Боже, как похожи Вы на первую мою любовь!
Тот же овал лица, тот же цыганистый взгляд антрацитовых глаз, наивно-лукавый и зовущий, те же пухлые губы. Даже волосы так же черны и так же пахнут — обволакивающе. Мне до сих пор жаль, что тогда ничего не получилось. Может, теперь?.. — приходит сумасшедшая мысль. Я стою рядом с Вами, на балконе, над нами небо, полное звезд, внизу — город, полный звуков ночи, а дальше вниз — наше рукотворное «море», полное отраженного огня, — мы стоим рядом, я касаюсь Ваших шелковистых волос, они нежны, как мои грезы, как полуночные мои мечтания, и мне не верится, что юность прошла, и ничего не сбылось, о чем мечталось, и мне уже тридцать шесть, а Вам — только девятнадцать…

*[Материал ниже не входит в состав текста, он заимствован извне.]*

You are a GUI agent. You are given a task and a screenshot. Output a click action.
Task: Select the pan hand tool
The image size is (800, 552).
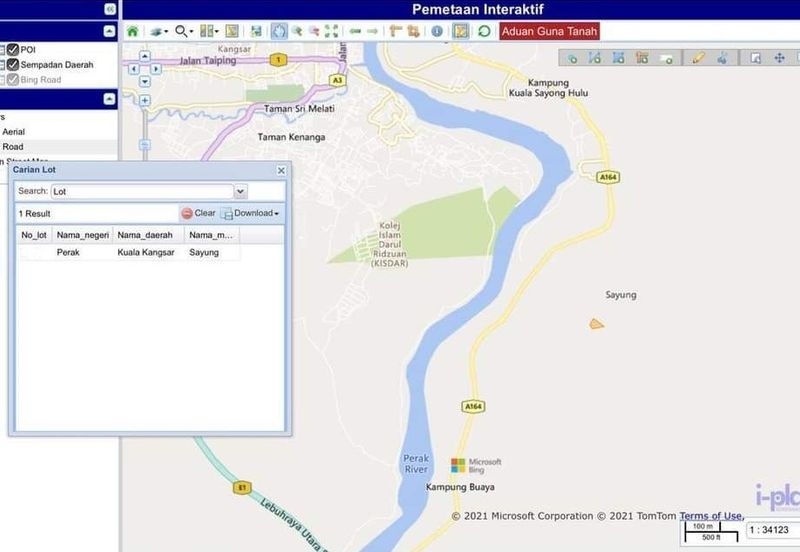coord(279,31)
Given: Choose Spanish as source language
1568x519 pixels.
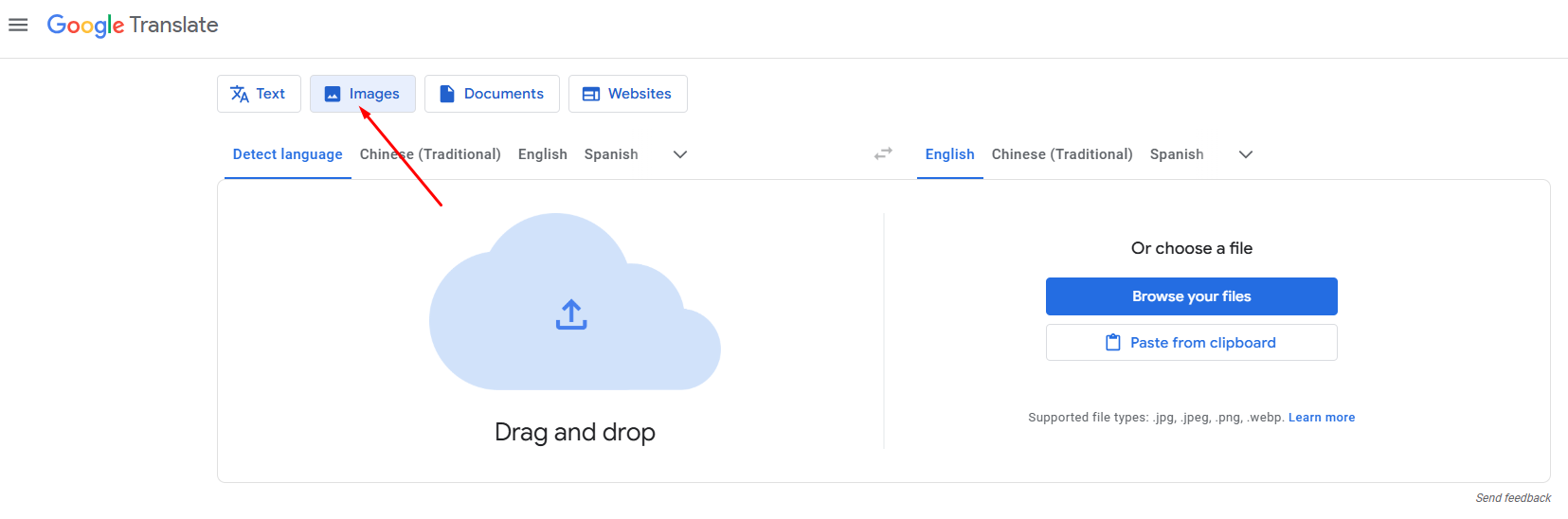Looking at the screenshot, I should click(x=611, y=154).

Ну зачем, зачем Вы поверили мне? Ведь я и сам не верил в то, что говорил, когда звал Вас в гости. А Вы — поверили…
И вот Вы явились. Что это — наивность? инфантильность? Или — чистота? Мне понять трудно. Неужто Вас послал Господь — как последнюю надежду мне, как последнее испытание? Круг замкнулся — у Вас не только внешность, у Вас даже имя, как у первой моей любимой, — а мне почему-то нерадостно. У меня совсем другое настроение. Похожее на траур.

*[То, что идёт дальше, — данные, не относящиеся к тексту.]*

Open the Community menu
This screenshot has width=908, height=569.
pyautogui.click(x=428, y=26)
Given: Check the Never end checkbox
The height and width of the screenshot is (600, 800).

Да, у меня сегодня траур. Даже самому странно — до чего мне было страшно и одиноко сегодня, после разговора с матерью.
Мне не было так страшно и одиноко неделю назад после разговора с бывшей женой, когда она рассказала, как пять лет назад, наглотавшись каких-то лекарств, вызвала у себя выкидыш; как завернула кровавый сгусток в носовой платок и зарыла в углу соляного склада — дело случилось у нее на работе, — и воткнула палочку, чтобы заметить место, и как ходит теперь, давно мною брошенная, никому не нужная, туда плакать, как на могилку, особенно когда является ей во сне та, нерожденная ею, девочка, — является и смотрит на нее с укором, и тянет, тянет к ней ручонки. Мне не было, повторяю, тогда так одиноко и так больно, как сейчас…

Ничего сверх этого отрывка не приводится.